Here’s where SCHIP currently stands: On September 25th the House of Representatives reauthorized SCHIP on a relatively bipartisan vote (45 Republicans voted for the bill; eight Democrats voted against it).  The legislation, H.R. 976, provides additional monies for the program and, most importantly, continues the program past it’s sunset date of September 30th — yes, as in this coming Sunday. The Senate will now consider the bill and is expected to pass it as written. This means no conference committee will be required, the measure simply goes to the President’s desk. So far, so good.
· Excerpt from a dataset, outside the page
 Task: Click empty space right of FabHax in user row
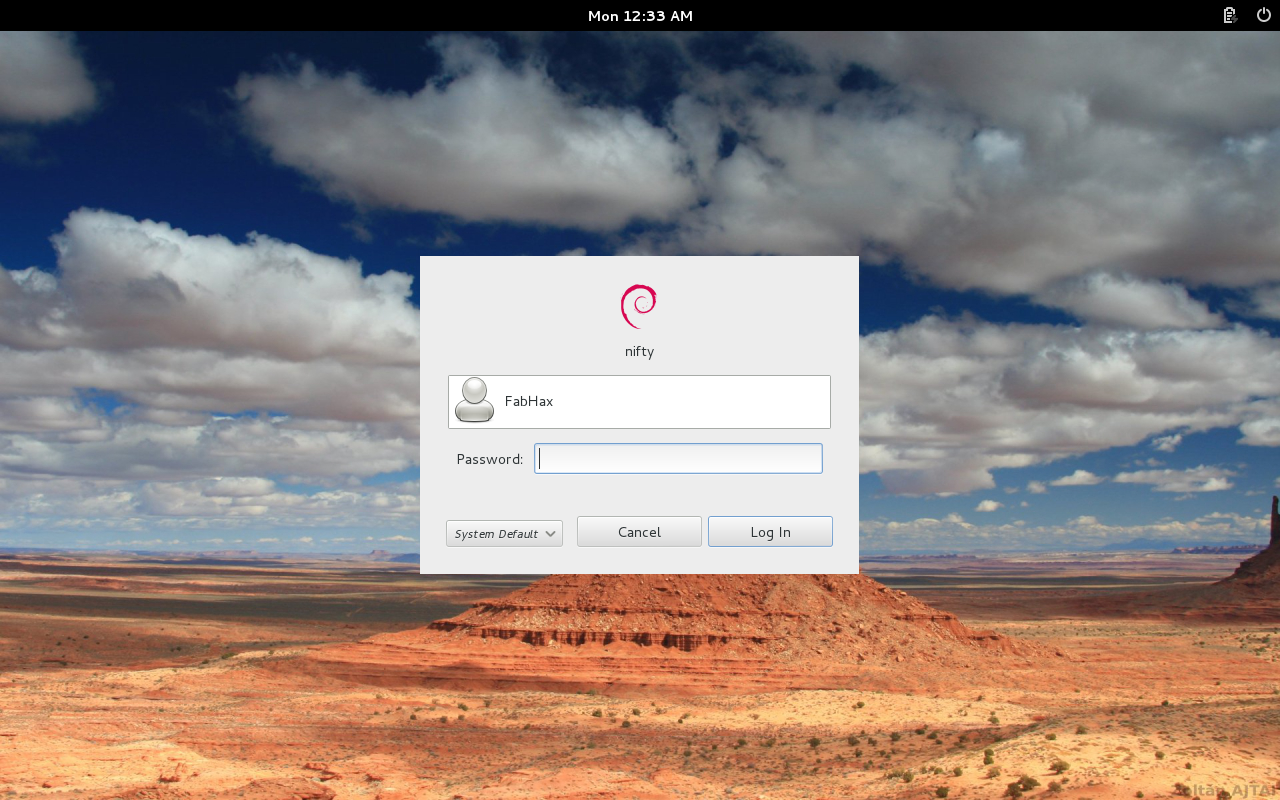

However, President George Bush has committed to vetoing the bill. One reason is the cost: the President wants to increase SCHIP spending by $5 billion over five years; Congress is seeking to increase spending by over $35 billion during this time-frame. More significantly, the White House objects to expanding eligibility for the program beyond it’s current income levels, arguing that doing so is “an incremental step toward the Democrats’ goal of a government-run health care system.” Even with Republican support, the House is unlikely to overturn the President’s veto. HR 976 passed with 265 votes in favor; it takes 290 votes to override the President.

The good news is that the SCHIP program is unlikely to end on September 30th. Congress will either tack on short term funding to an existing continuing resolution. If that doesn’t interim funding could be passed as stand-alone legislation. Then the battle for long-term continuation of the program will start-up again.

There’s more than a political soap opera going on here. What we’re also witnessing is a warning. When the government controls health care, it means health care is political. Decisions are not made to respond to market pressures or consumer demand, but to satisfy the politics of the moment. There likely will be an short-term extension of SCHIP. But then again, maybe not. Remember when President Bill Clinton and the then-Republican Congress shut down the federal government they reached a budget impasse?

2007 has provided advocates of government-run health care with lots of cautionary tales: the California budget stalemate; a California budget which slashes funding for mental illness programs and outreach for health programs like Healthy Families; and now the veto of SCHIP funding. There are problems with the current system, but I can’t help but believe that politicizing health care would only make things worse.